◆ **Task requirements**
Locate the line with "Where should I click to: Close" in the material. Copy that line and each one after it, through the last, exactly and with nothing else.

◆ **Listed entries**
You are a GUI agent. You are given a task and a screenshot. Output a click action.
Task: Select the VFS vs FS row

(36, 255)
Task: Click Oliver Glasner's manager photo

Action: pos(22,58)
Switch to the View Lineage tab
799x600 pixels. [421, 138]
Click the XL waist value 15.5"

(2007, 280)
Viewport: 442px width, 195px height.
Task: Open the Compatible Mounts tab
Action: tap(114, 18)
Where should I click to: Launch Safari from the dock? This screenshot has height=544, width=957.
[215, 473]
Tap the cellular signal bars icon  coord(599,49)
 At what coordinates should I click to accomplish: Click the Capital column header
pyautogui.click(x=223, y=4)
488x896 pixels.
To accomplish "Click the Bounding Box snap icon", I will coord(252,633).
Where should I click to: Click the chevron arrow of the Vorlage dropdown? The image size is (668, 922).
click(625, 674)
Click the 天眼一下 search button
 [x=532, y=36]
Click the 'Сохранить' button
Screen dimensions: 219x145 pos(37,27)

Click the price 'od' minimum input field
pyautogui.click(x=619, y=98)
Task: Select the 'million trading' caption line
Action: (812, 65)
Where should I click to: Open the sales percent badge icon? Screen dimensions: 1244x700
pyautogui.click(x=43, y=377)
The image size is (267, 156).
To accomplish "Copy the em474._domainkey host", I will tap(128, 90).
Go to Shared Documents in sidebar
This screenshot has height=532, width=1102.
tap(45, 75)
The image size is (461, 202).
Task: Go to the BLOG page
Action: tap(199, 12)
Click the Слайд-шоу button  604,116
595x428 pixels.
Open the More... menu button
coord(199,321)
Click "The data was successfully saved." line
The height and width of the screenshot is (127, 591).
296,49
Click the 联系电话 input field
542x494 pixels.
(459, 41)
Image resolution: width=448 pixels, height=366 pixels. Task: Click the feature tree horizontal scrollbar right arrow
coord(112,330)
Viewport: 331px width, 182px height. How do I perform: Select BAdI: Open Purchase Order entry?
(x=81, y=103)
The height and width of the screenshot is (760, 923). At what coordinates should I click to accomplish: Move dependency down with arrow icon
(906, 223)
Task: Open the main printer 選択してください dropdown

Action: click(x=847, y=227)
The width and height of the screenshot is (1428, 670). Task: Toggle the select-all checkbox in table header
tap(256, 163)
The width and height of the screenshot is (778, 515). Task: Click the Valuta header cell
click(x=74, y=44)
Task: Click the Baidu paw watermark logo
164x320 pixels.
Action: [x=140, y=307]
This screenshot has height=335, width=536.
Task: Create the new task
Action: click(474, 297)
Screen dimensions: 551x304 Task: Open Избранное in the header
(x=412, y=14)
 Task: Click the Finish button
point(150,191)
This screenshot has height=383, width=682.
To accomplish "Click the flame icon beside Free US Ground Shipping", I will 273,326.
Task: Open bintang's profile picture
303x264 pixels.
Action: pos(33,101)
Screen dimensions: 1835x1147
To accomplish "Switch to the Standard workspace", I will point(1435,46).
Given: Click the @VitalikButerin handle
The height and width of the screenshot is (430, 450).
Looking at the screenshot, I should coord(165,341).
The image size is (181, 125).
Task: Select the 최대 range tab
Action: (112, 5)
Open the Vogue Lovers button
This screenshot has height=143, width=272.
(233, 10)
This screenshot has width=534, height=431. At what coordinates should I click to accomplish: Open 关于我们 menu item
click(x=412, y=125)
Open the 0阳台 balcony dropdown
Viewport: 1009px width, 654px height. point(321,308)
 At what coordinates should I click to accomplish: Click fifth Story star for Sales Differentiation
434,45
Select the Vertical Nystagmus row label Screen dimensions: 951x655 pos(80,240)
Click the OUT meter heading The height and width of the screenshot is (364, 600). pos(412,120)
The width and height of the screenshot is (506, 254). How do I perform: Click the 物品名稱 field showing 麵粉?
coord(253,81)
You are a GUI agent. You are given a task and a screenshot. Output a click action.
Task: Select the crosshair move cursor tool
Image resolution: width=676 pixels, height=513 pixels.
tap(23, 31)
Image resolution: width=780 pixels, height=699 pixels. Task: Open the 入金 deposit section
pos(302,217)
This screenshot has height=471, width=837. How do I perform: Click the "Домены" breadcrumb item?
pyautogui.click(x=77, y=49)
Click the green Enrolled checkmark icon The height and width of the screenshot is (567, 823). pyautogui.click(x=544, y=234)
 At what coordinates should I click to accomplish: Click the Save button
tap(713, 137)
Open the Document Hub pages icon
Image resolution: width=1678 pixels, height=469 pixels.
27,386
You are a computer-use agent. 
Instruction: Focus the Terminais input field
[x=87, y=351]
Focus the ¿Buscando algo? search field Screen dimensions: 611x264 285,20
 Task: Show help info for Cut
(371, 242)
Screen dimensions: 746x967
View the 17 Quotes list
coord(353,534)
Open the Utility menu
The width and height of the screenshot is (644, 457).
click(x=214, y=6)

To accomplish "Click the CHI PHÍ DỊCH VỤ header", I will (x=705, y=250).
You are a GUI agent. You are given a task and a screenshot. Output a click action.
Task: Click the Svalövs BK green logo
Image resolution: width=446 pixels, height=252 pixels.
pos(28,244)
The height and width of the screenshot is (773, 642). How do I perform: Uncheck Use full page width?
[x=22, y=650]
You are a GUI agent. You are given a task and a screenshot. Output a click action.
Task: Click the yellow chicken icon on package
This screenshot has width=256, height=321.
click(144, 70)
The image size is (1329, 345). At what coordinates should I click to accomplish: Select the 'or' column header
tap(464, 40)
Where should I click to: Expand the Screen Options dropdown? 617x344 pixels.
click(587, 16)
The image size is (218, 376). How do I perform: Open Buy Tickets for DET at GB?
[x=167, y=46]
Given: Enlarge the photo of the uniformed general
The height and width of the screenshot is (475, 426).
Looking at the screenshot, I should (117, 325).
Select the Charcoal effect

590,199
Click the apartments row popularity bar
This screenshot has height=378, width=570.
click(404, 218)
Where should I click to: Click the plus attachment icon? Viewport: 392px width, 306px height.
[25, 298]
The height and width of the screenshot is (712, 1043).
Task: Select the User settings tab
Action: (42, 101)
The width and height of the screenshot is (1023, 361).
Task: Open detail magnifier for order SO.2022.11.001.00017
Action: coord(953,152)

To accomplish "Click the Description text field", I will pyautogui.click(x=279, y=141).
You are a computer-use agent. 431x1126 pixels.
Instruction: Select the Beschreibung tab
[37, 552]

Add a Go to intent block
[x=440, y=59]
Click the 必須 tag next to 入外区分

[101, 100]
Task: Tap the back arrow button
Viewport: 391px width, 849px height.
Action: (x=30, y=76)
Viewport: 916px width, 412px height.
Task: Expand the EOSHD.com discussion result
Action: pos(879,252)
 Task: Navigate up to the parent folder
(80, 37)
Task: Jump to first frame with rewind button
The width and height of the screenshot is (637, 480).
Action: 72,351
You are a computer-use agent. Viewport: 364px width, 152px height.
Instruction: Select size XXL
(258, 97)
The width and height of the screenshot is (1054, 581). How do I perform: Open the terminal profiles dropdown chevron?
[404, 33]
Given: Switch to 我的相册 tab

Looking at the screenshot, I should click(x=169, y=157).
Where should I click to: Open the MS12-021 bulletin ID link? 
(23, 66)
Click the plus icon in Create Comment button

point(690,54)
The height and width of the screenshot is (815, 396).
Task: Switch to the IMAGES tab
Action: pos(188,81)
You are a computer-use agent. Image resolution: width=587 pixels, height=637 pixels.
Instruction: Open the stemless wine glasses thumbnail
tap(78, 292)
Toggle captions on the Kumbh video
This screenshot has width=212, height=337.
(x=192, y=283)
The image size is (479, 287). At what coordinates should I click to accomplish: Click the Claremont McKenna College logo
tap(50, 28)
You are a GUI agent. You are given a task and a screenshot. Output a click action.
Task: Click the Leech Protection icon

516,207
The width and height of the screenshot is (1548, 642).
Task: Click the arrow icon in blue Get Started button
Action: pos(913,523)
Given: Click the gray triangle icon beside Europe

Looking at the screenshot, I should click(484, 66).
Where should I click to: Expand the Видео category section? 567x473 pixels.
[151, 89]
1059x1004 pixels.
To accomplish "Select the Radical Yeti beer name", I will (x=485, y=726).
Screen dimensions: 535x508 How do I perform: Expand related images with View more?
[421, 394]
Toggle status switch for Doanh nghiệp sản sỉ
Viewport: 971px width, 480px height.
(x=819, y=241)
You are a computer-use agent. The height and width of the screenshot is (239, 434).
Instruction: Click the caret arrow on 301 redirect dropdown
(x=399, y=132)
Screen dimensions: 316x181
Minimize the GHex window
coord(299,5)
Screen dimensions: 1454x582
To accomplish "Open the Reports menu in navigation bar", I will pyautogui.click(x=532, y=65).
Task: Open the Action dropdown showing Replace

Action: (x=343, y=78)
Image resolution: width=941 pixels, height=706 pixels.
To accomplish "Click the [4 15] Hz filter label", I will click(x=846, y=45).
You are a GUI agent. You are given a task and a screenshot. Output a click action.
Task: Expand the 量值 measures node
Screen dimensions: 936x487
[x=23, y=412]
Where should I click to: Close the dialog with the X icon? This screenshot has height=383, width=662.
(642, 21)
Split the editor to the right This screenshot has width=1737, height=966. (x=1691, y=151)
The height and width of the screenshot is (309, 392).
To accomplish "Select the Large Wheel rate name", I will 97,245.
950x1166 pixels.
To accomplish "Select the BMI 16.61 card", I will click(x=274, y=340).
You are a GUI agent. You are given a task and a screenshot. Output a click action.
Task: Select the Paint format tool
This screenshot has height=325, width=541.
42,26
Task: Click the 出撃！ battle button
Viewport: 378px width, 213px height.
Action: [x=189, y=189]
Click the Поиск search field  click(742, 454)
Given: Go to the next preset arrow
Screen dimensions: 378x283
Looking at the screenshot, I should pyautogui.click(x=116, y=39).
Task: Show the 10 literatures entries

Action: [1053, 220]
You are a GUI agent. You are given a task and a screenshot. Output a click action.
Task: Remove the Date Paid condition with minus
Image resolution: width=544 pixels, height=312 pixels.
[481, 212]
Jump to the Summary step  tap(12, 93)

◆ **Solution to this task**
Where should I click to: Close the dialog with the X icon? This screenshot has height=383, width=662.
(642, 21)
Split the editor to the right This screenshot has width=1737, height=966. (x=1691, y=151)
The height and width of the screenshot is (309, 392).
To accomplish "Select the Large Wheel rate name", I will 97,245.
950x1166 pixels.
To accomplish "Select the BMI 16.61 card", I will click(x=274, y=340).
You are a GUI agent. You are given a task and a screenshot. Output a click action.
Task: Select the Paint format tool
This screenshot has height=325, width=541.
42,26
Task: Click the 出撃！ battle button
Viewport: 378px width, 213px height.
Action: [x=189, y=189]
Click the Поиск search field  click(742, 454)
Given: Go to the next preset arrow
Screen dimensions: 378x283
Looking at the screenshot, I should pyautogui.click(x=116, y=39).
Task: Show the 10 literatures entries

Action: [1053, 220]
You are a GUI agent. You are given a task and a screenshot. Output a click action.
Task: Remove the Date Paid condition with minus
Image resolution: width=544 pixels, height=312 pixels.
[481, 212]
Jump to the Summary step  tap(12, 93)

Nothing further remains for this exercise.